Pillar 4: Consumer confidence
Consumer confidence is an area of increasing interest from consumers who want transparency, clarity and surety of knowing their diamonds were responsibly, and not illegally, sourced. “Our role is to ensure that we as De Beers, sight holders and BPMs adhere to the Kimberley Process, with every diamond traced from the source of extraction until the final diamond jewellery piece is certified for sale. It is imperative that we all adhere to this,” Fredericks highlights.
Evolution always in play
Some of these beneficiation initiatives are clearly not new and yet there is consistent change and evolution from De Beers. “It is refreshing to see new initiatives and evolution taking place as part of the bigger programme. We recently saw a collaboration from a previous Shining Light Awards winner with one of the new BPMs to produce a new jewellery collection showcasing the enduring bonds between mother and daughter,” Fredericks mentions.
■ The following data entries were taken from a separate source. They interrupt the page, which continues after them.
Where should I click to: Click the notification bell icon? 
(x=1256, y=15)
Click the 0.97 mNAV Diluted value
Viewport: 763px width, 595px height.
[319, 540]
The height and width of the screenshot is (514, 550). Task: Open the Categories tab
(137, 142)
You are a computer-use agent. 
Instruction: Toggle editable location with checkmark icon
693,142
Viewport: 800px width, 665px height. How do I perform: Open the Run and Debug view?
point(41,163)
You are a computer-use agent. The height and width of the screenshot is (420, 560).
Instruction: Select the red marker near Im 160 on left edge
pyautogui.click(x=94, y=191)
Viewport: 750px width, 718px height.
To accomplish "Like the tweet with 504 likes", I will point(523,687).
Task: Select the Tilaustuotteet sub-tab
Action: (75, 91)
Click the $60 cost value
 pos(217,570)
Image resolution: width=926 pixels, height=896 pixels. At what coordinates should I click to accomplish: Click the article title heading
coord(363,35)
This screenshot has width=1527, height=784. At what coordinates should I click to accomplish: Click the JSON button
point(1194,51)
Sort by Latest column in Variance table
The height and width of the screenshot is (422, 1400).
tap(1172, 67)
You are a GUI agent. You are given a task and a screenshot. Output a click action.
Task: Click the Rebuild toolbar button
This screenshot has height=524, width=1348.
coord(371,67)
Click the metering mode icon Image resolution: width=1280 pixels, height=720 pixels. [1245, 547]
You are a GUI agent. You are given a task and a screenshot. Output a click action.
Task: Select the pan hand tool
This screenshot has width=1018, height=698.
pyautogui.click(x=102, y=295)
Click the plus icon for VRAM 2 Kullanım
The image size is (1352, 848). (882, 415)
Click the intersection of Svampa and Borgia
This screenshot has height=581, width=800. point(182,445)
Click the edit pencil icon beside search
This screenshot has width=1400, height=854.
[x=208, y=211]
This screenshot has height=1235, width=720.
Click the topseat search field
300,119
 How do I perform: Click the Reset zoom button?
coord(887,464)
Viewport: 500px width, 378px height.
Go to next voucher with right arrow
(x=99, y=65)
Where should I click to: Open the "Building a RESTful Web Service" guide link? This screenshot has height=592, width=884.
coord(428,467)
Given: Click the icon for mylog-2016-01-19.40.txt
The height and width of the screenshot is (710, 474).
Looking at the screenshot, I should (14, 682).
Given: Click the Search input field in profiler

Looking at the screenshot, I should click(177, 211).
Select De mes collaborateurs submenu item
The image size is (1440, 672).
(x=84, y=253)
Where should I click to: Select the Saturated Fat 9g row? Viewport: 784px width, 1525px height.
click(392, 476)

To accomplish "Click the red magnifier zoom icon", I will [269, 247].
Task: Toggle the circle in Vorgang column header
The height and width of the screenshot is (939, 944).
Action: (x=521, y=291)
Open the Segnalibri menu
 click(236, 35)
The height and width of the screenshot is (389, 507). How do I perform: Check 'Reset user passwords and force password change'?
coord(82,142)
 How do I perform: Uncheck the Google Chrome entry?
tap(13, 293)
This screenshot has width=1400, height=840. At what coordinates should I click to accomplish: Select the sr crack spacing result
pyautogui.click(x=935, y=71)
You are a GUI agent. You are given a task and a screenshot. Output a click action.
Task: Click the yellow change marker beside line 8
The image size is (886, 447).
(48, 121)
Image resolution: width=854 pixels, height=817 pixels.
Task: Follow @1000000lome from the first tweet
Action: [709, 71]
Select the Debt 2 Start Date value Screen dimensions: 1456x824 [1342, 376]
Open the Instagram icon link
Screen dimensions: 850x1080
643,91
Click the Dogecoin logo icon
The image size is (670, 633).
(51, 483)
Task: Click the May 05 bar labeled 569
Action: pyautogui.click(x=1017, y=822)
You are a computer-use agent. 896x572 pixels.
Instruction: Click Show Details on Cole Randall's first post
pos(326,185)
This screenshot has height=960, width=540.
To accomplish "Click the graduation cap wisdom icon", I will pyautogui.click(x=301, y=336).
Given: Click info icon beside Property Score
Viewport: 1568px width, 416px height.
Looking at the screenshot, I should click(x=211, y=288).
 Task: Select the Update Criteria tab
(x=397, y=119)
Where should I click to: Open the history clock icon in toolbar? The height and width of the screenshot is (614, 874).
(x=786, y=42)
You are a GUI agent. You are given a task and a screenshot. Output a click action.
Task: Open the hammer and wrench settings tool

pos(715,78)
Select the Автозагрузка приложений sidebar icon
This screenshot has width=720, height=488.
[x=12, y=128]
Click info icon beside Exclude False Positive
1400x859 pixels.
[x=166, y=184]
The beneficiation arm of De Beers’ business is also one that evolves and transforms with time. The company recently undertook a pilot study in South Africa which saw the BPMs’ Enterprise Development candidates purchase diamonds from De Beers and then sell their jewellery pieces through the De Beers Group Forevermark brand which offers significant international exposure. “While COVID-19 placed some delays on this new initiative, we were happy with the results we achieved and are moving this project into a second phase,” Fredericks notes.
“Ultimately, our objective is to facilitate the establishment of fully functioning and operating diamond cutting, polishing and jewellery businesses that are primarily HDSA owned and we have had great success. To date, we have helped develop 10 new HDSA businesses, the first five have graduated and the other five have started their three-year incubation period and are specialising in cutting, polishing and jewellery manufacture and sales,” Fredericks concludes.